Теперь за правило в нашей семье за семейным завтраком по выходным было принято послушать и обсудить  папин рассказ о том или ином члене Госсовета. Даже сейчас многие звучащие тогда фамилии  мне незнакомы. Что же говорить о моих детских впечатлениях. Но папа умел рассказывать доходчиво и интересно.   Благодаря ему я узнал о многих драматических  событиях, предшествующих развалу великой Империи.      
  Папины  рассказы и стали причиной моих первых уже недетских неприятностей.
Случилось это уже позже, как раз перед вступлением в комсомол. Подготовка к этому действу велась под руководством нашего историка, молодого нервного типа, обрушивающего на головы бедных семиклассников массу идеологически выверенной трескотни.  Каждому будущему „авангарду советской молодежи“ полагалось подготовить и рассказать биографию кого-либо из героев революции и гражданской войны.
  Я влип! У меня не к месту взыграли гормоны, и я решил блеснуть эрудицией перед  одноклассниками. Особенно я рассчитывал на внимание одной девушки.  Я подготовил доклад о председателе Комитета министров  царской России, члене Госсовета незаслуженно забытом реформаторе  графе Сергее Юльевиче Витте. «Сумей Россия пойти следом реформ, - пытался объяснить я, откровенно скучающим одноклассникам, - то, глядишь, и революции бы не случилось,  и не было бы гражданской войны.» Мои доклад прямо вытекал из тех дебатов, что шли за праздничным столом на многочисленных званых обедах, что были приняты в нашей семье.
  Мои ожидания не оправдались. Я ждал заинтересованного обсуждения, но дождался лишь полного равнодушия и неожиданно нервной реакции историка. Прервав меня в самом начале спича, он,  «с разгона»,  влепил мне двойку за невыполненное домашнее здание, а потом просто зашёлся в истерике. Чего я только о себе не узнал. Его эпитеты в отношении меня простирались от юного глупца –  несмышленыша до  будущего махрового монархиста и контры, которого в прежние времена просто бы шлёпнули.
   Сначала меня обуревала обида за несправедливую оценку моего доклада, затем стало интересно, куда заведет его невротическая логика. Очень скоро мне стало противно, я просто встал и вышел из класса.
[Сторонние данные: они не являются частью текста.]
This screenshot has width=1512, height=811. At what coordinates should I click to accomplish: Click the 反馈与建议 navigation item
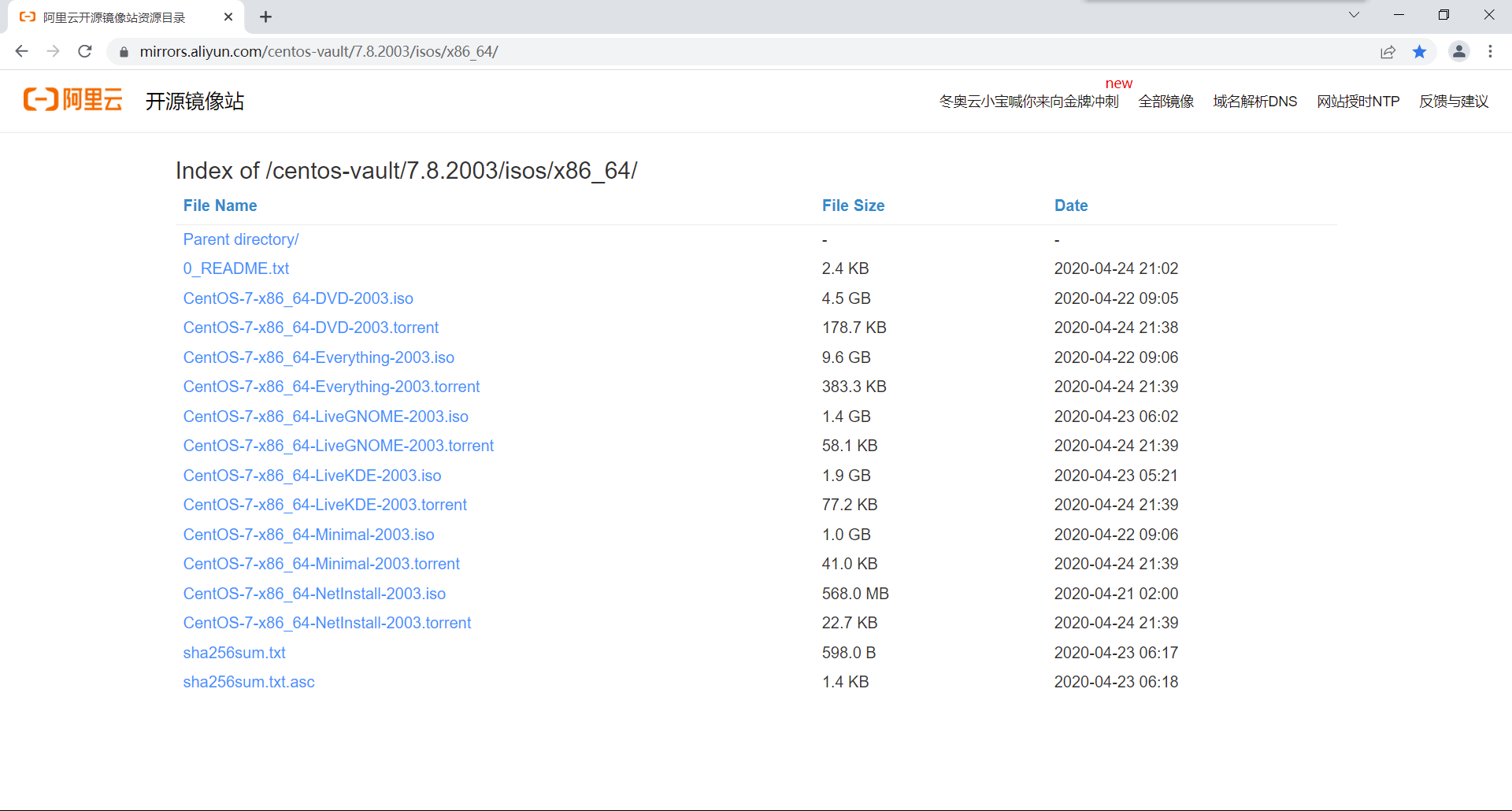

   Дома я ничего не сказал  о случившемся. За меня это сделал завуч школы,  нагрянувшая  к нам вечером. Её семья жила на том участке, что обслуживала моя мама,  врач -педиатр,  и мой конфликт с историком был ей не нужен . Она закрылась на кухне с родителями, и тема их беседы не была для меня секретом. Я понял, что буря миновала, когда папа вышел из кухни и, достав из заветного местечка непочатую бутылку коньяка, последовал с ней обратно. Однако, он  не преминул, проходя мимо меня, выразительно покрутить пальцем у виска.   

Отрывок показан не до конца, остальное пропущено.